Repeat word for word the part of the pound-dollar market report below, starting with "GBP/USD fell 1.68%" and going on through "on the charts.".

● **GIVEN PASSAGE**:
• • • •

GBP/USD fell 1.68% to one-month lows around 1.2714 ahead of the London close on Monday after President Donald Trump announced a counter-response to China’s Friday retaliation against the new and higher trade tariffs unveiled by the White House on Wednesday last week.
The latest included an additional 50% tariff on all imports from China, which took the total US levy to 104% and saw UK government bonds also thrown on a market bonfire as an earlier rout in global equities intensified and GBP/USD fell below a major pivot level at 1.2870 on the charts.
“I think this set-up is just plain awful for sterling - a huge debt pile on stretched fiscal limits and pinning all hope on a dramatic increase in growth and productivity - Starmer is right to be worried,” says Laoise Ni Thighearnaigh, a trader on the FX desk at JPMorgan, in a Monday market commentary.
Above: Pound to Dollar rate at daily intervals with Fibonacci retracements and selected moving averages indicating possible areas of support. Shown alongside FTSE 100 stock index (blue) and spread between 2-year GB and US bond yields (black). Click for closer inspection.
“The push and pull of anti-US exceptionalism USD supply, and hair-on-fire risk-off USD demand, is incredibly hard to navigate, so we are keeping our GBP shorts against EUR and JPY,” she adds.

• • • •

● **MATERIAL SHOWN**:
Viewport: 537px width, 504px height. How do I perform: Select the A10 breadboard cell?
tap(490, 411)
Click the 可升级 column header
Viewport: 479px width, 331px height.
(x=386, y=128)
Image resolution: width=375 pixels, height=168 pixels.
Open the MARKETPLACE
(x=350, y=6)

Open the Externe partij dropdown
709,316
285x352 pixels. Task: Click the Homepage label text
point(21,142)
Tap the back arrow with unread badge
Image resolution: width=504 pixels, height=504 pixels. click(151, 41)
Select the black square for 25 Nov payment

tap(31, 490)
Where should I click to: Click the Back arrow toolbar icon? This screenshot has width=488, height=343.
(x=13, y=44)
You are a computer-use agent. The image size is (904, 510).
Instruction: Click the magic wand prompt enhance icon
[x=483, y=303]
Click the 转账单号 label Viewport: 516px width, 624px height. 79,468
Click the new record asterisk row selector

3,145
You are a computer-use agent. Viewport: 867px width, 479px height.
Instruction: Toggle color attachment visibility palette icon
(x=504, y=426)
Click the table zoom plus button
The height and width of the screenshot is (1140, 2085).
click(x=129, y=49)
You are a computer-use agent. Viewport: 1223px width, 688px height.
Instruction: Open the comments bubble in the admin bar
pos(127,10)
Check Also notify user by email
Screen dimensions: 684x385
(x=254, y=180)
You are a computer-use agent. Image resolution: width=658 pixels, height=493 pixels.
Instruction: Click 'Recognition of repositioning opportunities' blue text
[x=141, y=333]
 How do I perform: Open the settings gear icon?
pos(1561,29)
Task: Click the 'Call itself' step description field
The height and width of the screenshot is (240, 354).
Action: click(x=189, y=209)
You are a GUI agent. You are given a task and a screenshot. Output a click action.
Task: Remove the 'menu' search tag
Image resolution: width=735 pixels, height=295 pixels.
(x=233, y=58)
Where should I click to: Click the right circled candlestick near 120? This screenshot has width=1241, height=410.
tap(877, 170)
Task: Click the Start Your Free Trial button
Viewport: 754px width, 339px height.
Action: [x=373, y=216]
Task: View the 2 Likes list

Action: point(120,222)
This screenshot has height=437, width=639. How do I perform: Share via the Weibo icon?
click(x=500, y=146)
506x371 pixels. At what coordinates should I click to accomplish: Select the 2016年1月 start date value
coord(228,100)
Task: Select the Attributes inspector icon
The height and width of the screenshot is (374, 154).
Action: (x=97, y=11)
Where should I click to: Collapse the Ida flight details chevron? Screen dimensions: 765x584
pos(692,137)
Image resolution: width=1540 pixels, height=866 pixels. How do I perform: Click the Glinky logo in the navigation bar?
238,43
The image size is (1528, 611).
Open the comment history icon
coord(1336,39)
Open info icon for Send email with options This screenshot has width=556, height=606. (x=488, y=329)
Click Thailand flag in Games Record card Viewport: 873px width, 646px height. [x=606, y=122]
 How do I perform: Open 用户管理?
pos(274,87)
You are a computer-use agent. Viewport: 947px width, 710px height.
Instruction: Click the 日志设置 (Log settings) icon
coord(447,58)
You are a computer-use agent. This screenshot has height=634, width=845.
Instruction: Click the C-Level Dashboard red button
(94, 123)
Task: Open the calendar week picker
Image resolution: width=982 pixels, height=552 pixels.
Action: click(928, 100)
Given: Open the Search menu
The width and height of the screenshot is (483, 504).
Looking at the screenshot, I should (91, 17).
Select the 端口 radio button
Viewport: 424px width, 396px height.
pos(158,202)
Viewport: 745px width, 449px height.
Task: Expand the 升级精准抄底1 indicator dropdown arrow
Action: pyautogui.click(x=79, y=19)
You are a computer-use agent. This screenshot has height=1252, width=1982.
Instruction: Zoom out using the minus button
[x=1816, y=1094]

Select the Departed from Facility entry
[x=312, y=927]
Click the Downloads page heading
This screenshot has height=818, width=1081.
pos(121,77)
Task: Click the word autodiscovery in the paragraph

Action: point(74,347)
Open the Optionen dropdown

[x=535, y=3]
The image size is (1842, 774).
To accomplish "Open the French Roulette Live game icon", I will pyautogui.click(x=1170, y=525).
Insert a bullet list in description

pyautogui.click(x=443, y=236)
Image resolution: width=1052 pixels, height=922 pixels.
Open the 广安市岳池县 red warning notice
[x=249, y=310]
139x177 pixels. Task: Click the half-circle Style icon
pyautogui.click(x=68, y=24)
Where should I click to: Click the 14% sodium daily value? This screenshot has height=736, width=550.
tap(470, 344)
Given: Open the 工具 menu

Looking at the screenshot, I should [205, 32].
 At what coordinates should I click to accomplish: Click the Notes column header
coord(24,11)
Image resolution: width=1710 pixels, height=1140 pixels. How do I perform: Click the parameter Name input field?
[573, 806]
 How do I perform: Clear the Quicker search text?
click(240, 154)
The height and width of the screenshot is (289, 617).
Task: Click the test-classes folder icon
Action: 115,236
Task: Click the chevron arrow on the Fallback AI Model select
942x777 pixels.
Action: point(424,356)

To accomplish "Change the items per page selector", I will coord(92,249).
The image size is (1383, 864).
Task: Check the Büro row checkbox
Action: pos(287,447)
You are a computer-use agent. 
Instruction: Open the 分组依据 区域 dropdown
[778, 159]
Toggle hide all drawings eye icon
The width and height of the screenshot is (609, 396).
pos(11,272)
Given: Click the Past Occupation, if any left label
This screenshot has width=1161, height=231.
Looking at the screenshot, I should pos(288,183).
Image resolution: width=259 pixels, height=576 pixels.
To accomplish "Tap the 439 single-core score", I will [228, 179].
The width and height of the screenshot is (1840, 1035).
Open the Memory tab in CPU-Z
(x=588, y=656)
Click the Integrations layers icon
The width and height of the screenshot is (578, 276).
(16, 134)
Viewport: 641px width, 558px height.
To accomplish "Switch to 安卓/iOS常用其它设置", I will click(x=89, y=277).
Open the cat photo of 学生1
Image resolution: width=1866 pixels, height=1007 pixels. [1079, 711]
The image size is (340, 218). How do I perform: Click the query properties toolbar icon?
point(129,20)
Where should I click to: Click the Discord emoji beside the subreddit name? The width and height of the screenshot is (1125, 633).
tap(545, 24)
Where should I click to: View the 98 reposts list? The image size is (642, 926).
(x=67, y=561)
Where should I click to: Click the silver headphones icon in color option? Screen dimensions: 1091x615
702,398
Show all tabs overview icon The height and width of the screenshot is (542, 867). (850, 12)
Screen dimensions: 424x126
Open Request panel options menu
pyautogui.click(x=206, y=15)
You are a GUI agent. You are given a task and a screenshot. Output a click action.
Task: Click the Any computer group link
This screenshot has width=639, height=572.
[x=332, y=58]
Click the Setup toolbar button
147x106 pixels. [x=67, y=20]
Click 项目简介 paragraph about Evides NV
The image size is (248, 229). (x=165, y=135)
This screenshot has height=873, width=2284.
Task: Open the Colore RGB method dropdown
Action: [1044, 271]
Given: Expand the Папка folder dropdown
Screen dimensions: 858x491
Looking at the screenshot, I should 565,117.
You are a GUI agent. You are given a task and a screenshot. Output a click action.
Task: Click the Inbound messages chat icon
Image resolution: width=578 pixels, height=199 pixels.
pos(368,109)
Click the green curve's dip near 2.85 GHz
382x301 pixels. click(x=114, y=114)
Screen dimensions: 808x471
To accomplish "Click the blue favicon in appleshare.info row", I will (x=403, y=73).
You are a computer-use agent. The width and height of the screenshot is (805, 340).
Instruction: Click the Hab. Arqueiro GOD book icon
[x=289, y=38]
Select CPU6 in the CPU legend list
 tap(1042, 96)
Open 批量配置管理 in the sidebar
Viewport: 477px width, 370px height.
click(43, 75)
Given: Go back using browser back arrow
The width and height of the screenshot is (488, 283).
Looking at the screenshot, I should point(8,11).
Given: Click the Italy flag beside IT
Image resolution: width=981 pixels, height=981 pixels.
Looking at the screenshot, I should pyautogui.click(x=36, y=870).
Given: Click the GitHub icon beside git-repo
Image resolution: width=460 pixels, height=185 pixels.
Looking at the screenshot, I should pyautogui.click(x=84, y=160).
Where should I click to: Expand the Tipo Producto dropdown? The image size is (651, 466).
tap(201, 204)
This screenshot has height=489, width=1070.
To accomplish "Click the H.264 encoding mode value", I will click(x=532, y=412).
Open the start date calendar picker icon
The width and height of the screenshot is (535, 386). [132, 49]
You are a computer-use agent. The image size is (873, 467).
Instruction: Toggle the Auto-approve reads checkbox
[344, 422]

• • • •

● **EXERCISE ANSWER**:
GBP/USD fell 1.68% to one-month lows around 1.2714 ahead of the London close on Monday after President Donald Trump announced a counter-response to China’s Friday retaliation against the new and higher trade tariffs unveiled by the White House on Wednesday last week.
The latest included an additional 50% tariff on all imports from China, which took the total US levy to 104% and saw UK government bonds also thrown on a market bonfire as an earlier rout in global equities intensified and GBP/USD fell below a major pivot level at 1.2870 on the charts.